**What the exercise asks**
Transcribe only part of the material below: the lines from the one containing "The height and width of the screenshot is (647, 1104)." through the one containing "This screenshot has height=792, width=1080.", inclusive, exactly as written.

**Material to process**
%%
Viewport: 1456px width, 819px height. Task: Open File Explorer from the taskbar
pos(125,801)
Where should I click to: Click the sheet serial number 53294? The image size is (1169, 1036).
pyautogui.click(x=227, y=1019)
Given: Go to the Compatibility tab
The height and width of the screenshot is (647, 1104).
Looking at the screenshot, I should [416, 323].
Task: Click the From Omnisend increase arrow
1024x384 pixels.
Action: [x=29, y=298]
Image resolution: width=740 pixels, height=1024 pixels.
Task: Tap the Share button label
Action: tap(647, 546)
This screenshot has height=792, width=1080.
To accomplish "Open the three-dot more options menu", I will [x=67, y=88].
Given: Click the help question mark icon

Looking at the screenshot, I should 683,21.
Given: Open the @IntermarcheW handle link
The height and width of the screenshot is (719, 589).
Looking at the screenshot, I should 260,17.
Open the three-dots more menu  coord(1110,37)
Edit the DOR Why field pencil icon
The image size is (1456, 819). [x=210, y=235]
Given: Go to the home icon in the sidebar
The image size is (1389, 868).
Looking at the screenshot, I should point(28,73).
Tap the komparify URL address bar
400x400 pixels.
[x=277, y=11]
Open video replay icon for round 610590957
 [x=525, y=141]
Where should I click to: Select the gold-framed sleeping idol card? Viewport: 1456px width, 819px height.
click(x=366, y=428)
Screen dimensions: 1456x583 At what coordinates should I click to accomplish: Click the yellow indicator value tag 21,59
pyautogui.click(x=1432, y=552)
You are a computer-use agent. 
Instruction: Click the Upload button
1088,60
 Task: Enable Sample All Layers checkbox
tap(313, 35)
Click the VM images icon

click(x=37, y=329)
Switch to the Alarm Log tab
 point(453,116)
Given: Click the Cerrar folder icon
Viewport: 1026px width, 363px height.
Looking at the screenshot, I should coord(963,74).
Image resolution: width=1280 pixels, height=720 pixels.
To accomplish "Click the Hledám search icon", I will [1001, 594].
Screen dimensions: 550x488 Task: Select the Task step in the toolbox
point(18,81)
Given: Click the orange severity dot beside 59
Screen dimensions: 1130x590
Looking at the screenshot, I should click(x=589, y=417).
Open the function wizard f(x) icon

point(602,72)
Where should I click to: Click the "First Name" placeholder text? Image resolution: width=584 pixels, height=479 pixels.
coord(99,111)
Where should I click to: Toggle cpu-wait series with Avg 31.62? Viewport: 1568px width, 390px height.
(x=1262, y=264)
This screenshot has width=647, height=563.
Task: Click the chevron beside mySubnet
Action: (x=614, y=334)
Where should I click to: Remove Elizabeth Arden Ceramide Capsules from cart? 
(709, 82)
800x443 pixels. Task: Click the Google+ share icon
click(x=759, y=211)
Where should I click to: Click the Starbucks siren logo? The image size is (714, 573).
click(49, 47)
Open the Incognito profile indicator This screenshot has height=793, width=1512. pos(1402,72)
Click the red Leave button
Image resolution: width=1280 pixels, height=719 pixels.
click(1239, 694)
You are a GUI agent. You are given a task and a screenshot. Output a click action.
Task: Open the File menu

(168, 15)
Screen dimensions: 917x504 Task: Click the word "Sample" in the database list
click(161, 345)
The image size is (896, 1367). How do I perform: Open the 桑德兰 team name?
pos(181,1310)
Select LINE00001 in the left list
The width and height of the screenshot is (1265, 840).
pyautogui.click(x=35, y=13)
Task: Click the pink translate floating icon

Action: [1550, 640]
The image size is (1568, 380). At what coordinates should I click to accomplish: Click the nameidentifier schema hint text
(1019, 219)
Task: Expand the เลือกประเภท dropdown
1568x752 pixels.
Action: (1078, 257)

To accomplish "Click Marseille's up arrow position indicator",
%%
**Written reply**
The height and width of the screenshot is (647, 1104).
Looking at the screenshot, I should [416, 323].
Task: Click the From Omnisend increase arrow
1024x384 pixels.
Action: [x=29, y=298]
Image resolution: width=740 pixels, height=1024 pixels.
Task: Tap the Share button label
Action: tap(647, 546)
This screenshot has height=792, width=1080.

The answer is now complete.